# Avoid Numerical Issues When Fitting Custom Distributions

This example shows how to use advanced techniques with the `mle`

function to avoid numerical issues when fitting a custom distribution. Specifically, you learn how to:

Specify adequate initial parameter values.

Specify

`logpdf`

(logarithm of probability density function) and`logsf`

(logarithm of survival function).Specify

`nloglf`

(negative loglikelihood function) and supply the gradient vector of the negative loglikelihood to the optimization function`fmincon`

(requires Optimization Toolbox™).

In this example, you fit an extreme value distribution to right-censored data. An extreme value distribution is often used to model failure times of mechanical parts. These types of experiments typically run for a fixed length of time only.
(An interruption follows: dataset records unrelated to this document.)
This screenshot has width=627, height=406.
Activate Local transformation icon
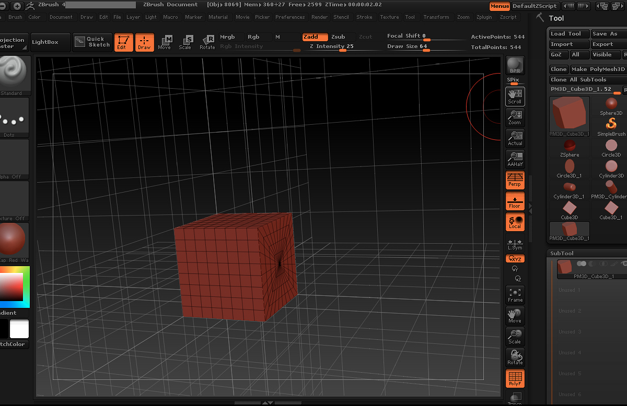[x=515, y=222]
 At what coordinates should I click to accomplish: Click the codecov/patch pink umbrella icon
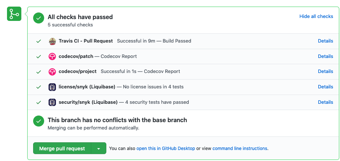[x=52, y=56]
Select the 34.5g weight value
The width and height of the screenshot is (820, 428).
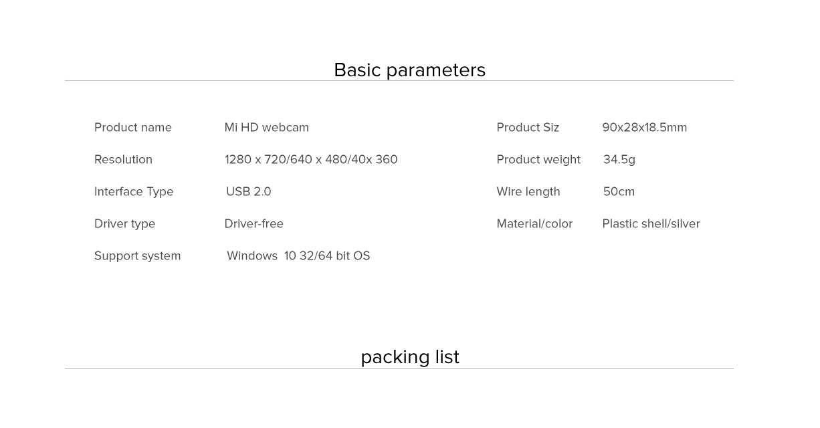tap(619, 160)
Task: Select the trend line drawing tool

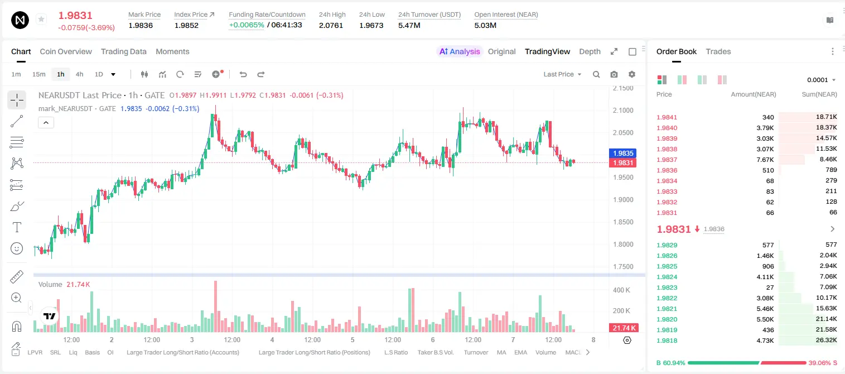Action: click(x=17, y=121)
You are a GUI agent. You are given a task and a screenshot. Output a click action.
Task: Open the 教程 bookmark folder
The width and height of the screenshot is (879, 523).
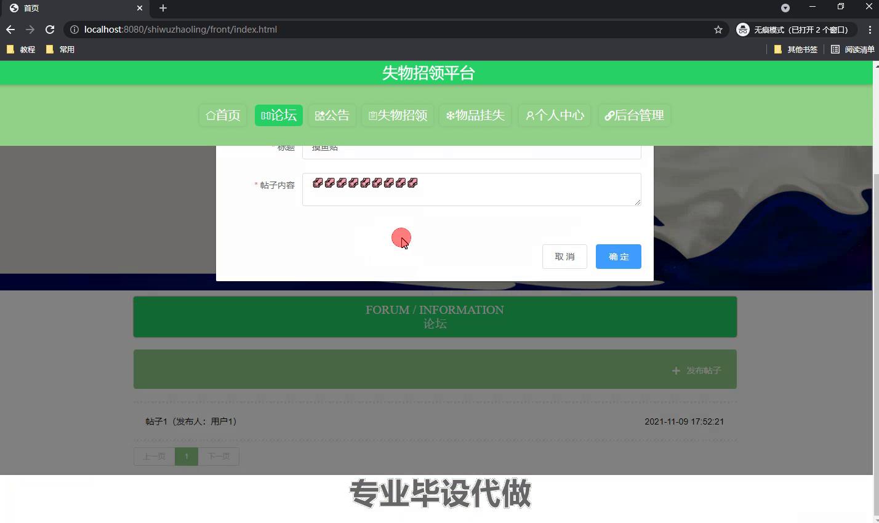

If not all of the experimental units fail within that time, then the data values are right-censored, meaning some failure time values are not known exactly, but are known to be larger than a certain value.

Both the `evfit`

function and `mle`

function fit an extreme value distribution to data, including data with censoring. However, for the purposes of this example, use `mle`

and custom distributions to fit a model to censored data, using the extreme value distribution.

### Specify Adequate Initial Parameter Values

Because the values for the censored data are not known exactly, maximum likelihood estimation requires more information. In particular, the probability density function (pdf), the cumulative distribution function (cdf), and adequate initial parameter values are necessary to compute the loglikelihood. You can use the `evpdf`

and `evcdf`

functions to specify the pdf and cdf.

First, generate some uncensored extreme value data.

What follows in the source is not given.